DATASET ENTRIES START

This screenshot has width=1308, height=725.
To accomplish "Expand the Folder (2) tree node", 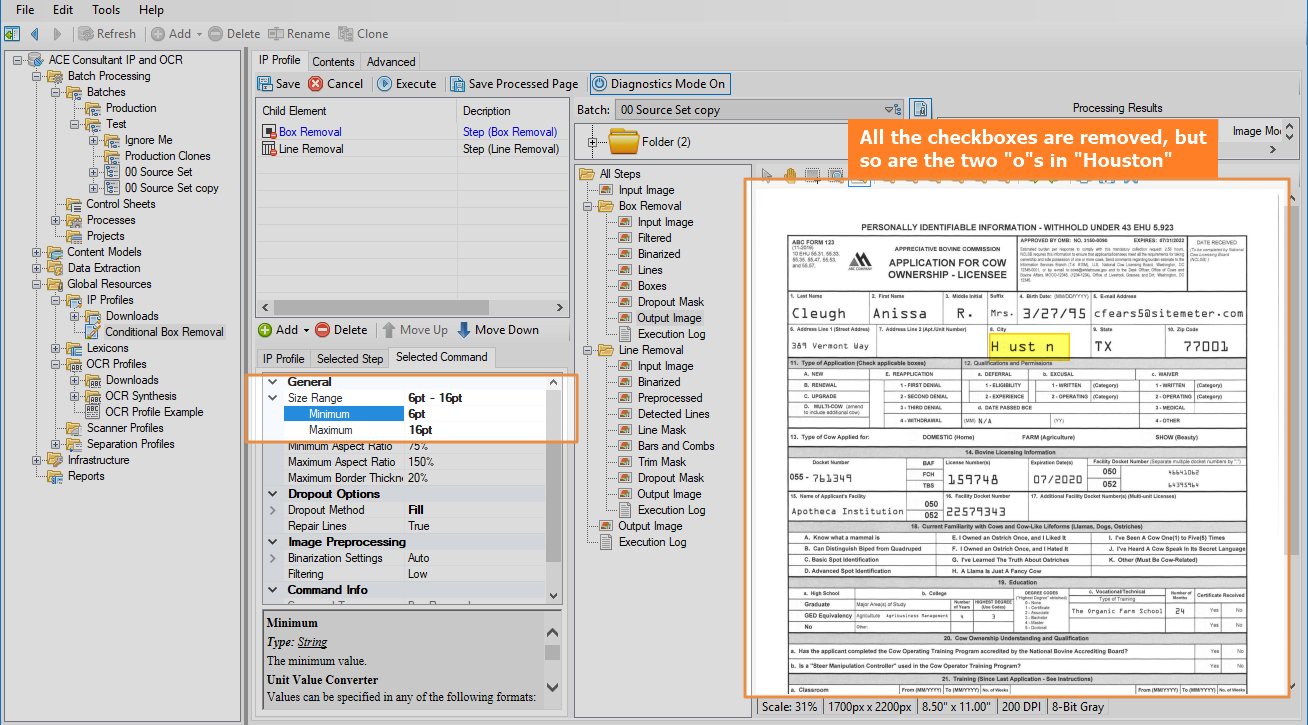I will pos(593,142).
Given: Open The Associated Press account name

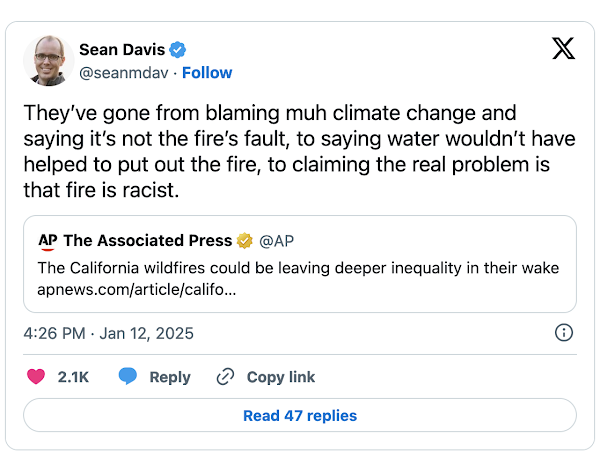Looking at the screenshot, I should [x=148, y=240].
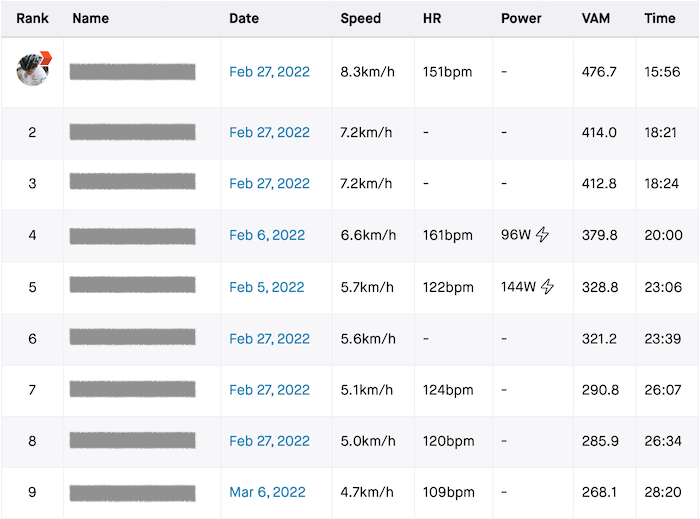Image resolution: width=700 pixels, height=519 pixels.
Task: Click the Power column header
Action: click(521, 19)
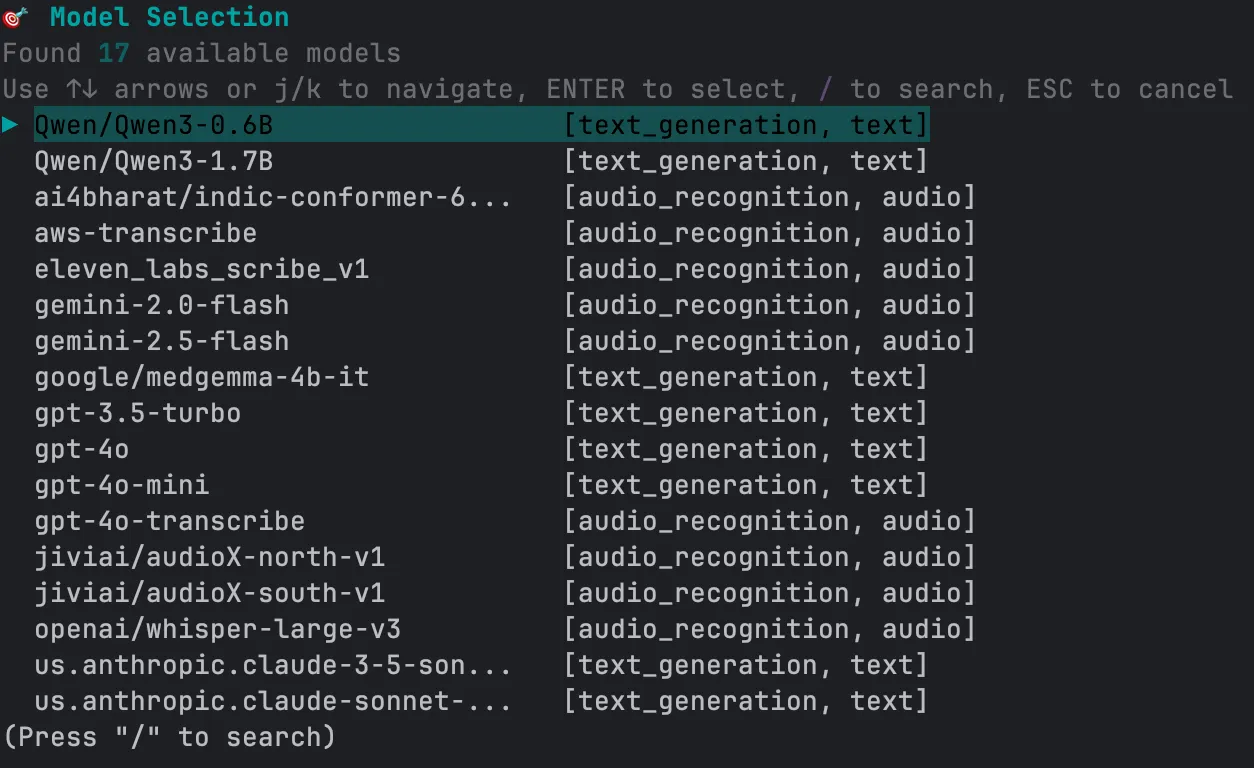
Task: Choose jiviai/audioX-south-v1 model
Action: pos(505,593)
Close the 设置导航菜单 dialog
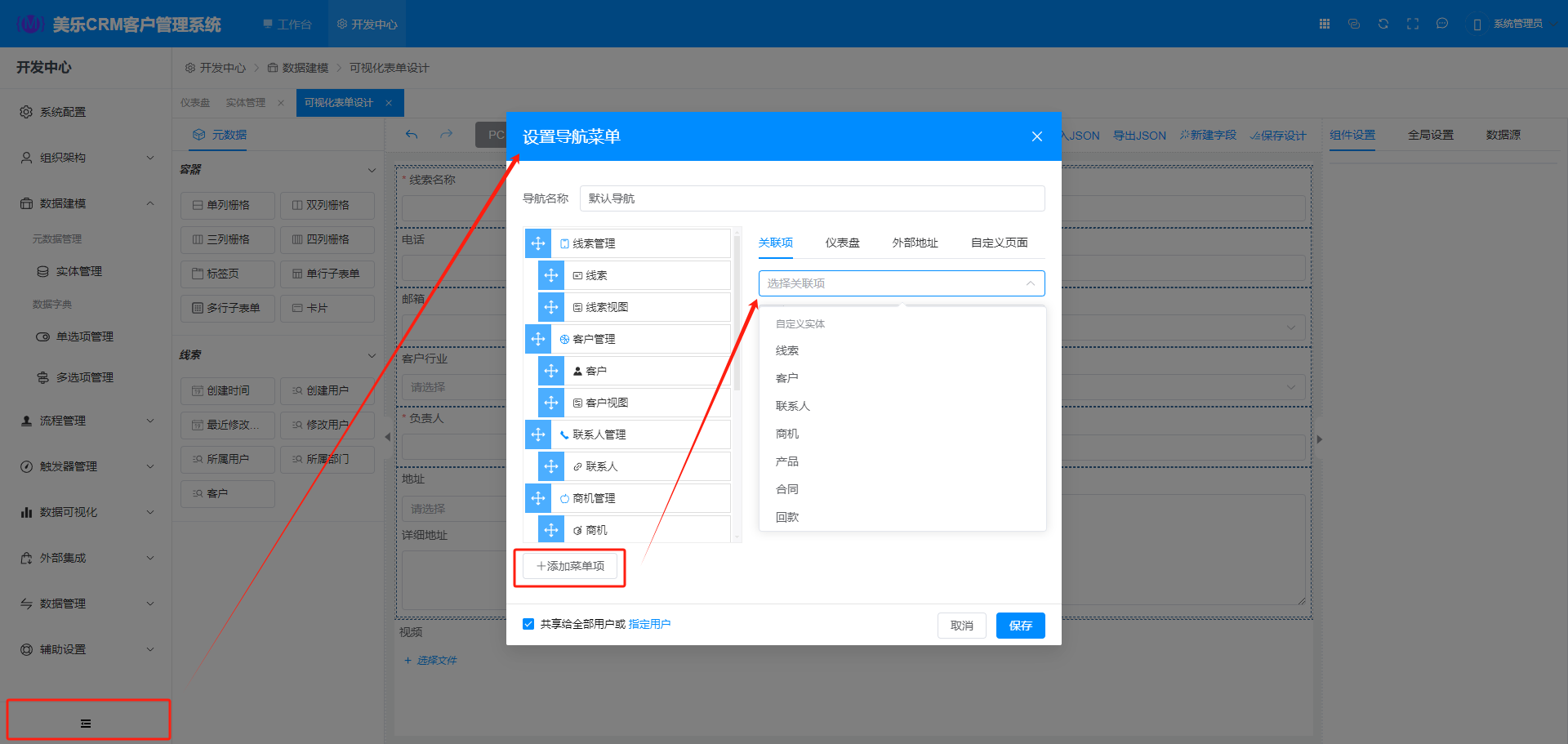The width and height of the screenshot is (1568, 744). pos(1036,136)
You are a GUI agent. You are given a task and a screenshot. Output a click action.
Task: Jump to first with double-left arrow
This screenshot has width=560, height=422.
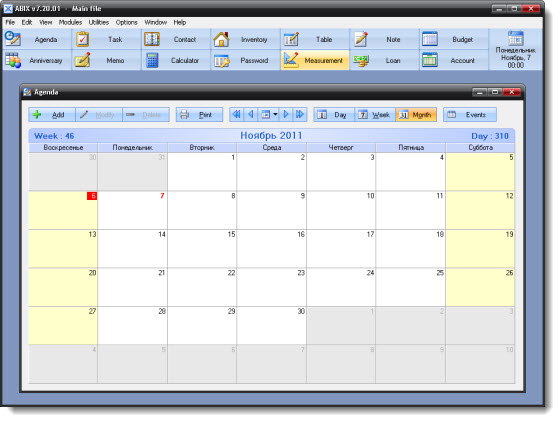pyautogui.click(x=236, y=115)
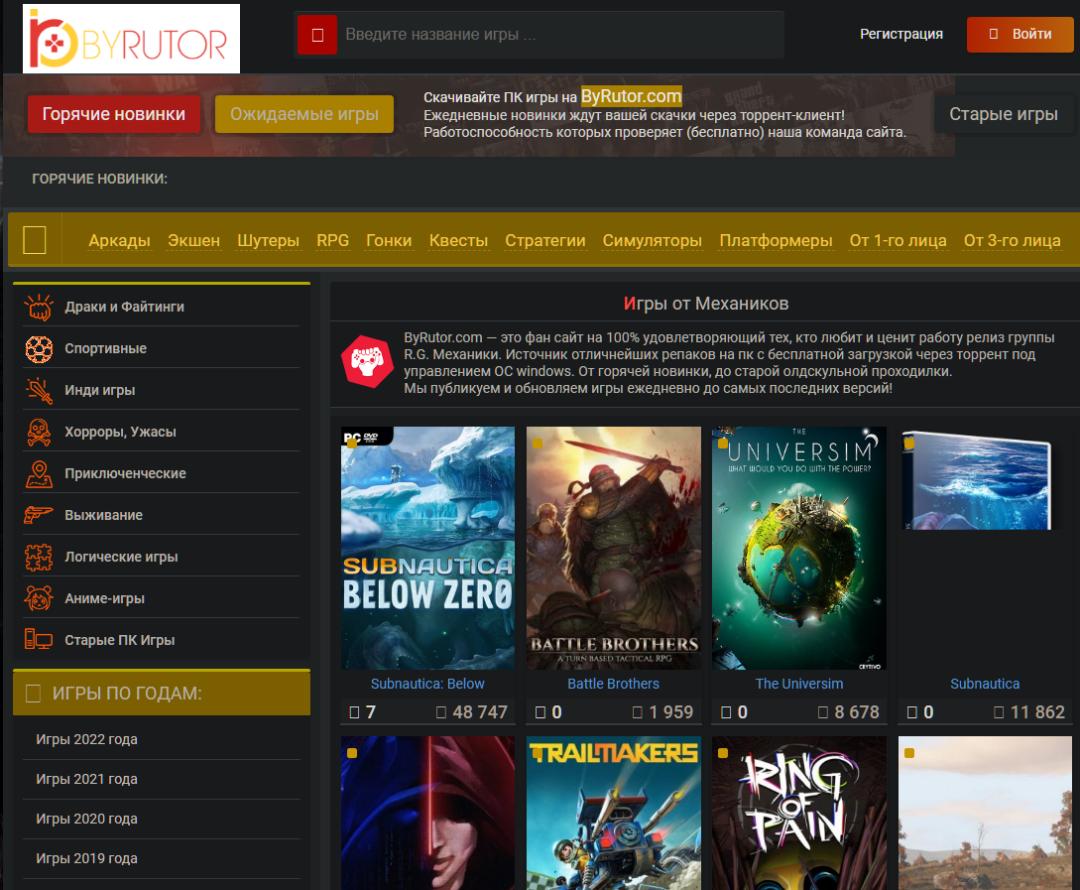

DATASET ENTRIES END

TASK DIRECTIONS: Leave the pictures out. Extract exactly the lines running from the one with "Given: Open The Associated Press account name" through the last entry, both ends included.

SOLUTION FOR THIS TASK:
Given: Open The Associated Press account name

Looking at the screenshot, I should [x=148, y=240].
Image resolution: width=700 pixels, height=519 pixels.
Task: Click the Power column header
Action: click(521, 19)
Task: Choose jiviai/audioX-south-v1 model
Action: pos(505,593)
Close the 设置导航菜单 dialog
The width and height of the screenshot is (1568, 744). pos(1036,136)
You are a GUI agent. You are given a task and a screenshot. Output a click action.
Task: Jump to first with double-left arrow
This screenshot has width=560, height=422.
pyautogui.click(x=236, y=115)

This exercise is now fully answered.